PROBLEM DESCRIPTION –
Could you copy exactly the lines from the one containing "At what coordinates" through the last line of the records, leaving out every picture?

Stored data –
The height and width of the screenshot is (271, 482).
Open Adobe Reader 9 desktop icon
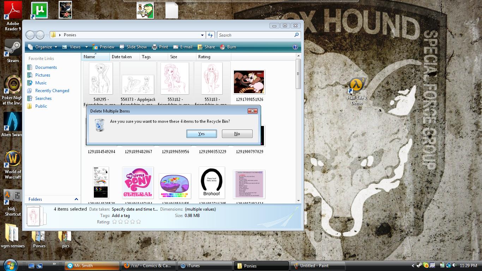[x=13, y=14]
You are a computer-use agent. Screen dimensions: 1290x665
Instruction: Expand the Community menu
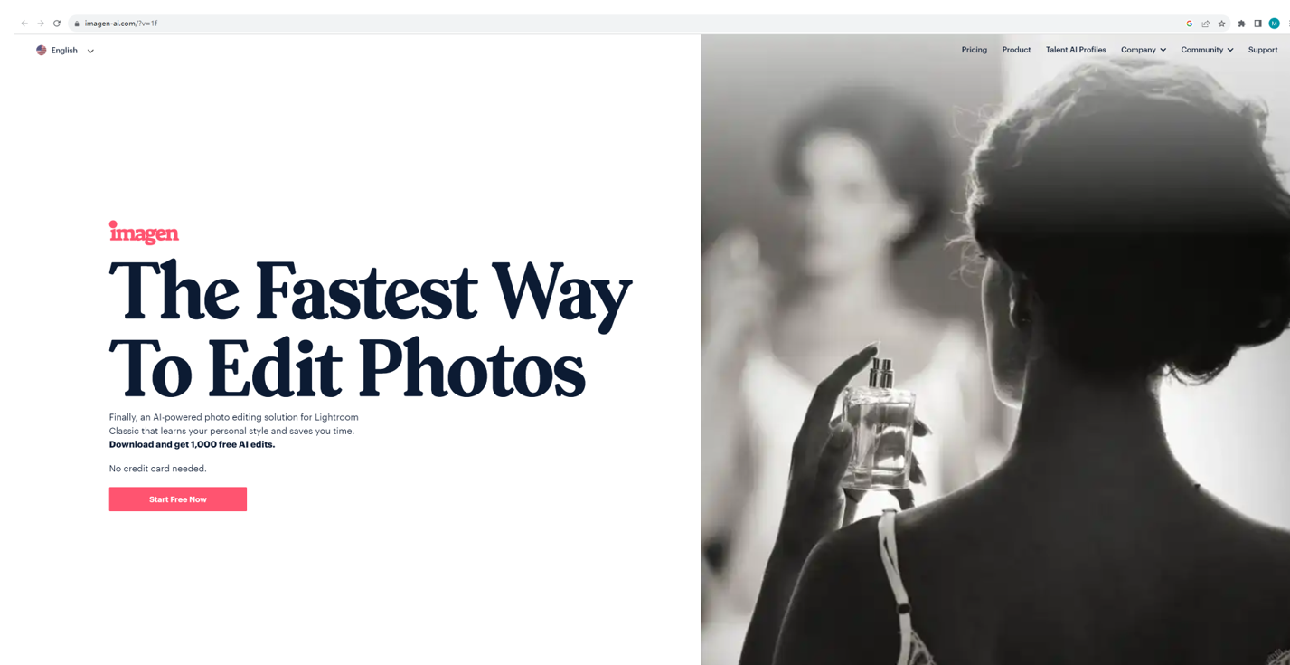(x=1207, y=50)
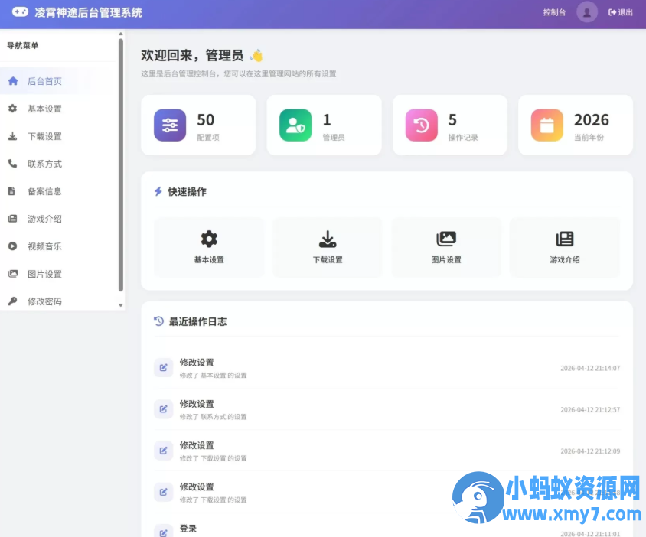This screenshot has height=537, width=646.
Task: Click the key icon next to 修改密码
Action: coord(12,301)
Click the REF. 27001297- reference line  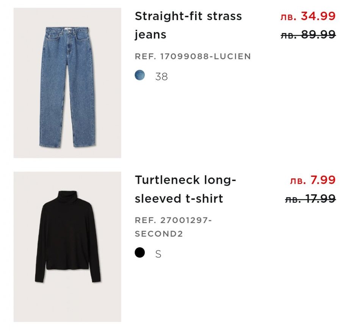pos(173,220)
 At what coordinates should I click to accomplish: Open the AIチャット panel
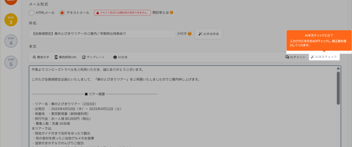(287, 57)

RESPONSE TO THIS TASK –
 At what coordinates should I click to accomplish: Open the AIチャット panel
(287, 57)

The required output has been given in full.